Your goal:
Filter the records below and copy every line containing the word "Toggle".

(Input data begins)

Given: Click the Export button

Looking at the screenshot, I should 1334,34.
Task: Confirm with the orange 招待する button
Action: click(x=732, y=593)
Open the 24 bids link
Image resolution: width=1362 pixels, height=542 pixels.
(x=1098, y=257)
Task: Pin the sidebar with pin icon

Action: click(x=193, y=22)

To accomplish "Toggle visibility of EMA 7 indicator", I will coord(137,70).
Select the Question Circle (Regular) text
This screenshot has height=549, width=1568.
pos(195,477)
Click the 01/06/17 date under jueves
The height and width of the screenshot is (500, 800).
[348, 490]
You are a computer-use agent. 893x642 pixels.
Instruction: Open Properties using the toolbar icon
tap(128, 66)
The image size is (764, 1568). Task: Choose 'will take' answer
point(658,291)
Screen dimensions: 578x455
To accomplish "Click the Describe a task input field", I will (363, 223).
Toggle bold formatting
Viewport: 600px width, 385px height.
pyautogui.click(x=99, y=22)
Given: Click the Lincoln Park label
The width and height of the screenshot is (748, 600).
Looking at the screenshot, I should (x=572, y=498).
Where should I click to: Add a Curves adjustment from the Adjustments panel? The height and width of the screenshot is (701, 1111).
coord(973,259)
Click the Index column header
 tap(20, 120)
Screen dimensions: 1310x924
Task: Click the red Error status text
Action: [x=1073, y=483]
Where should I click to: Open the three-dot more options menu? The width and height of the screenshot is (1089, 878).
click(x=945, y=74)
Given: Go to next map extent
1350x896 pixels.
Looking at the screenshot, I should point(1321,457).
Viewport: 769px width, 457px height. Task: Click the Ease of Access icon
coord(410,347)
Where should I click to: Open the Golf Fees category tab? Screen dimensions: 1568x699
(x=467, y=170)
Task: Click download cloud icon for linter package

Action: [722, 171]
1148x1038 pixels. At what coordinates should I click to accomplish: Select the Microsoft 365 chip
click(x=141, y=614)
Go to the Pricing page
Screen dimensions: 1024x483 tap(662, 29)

(Input data ends)

Written reply:
To accomplish "Toggle visibility of EMA 7 indicator", I will coord(137,70).
Toggle bold formatting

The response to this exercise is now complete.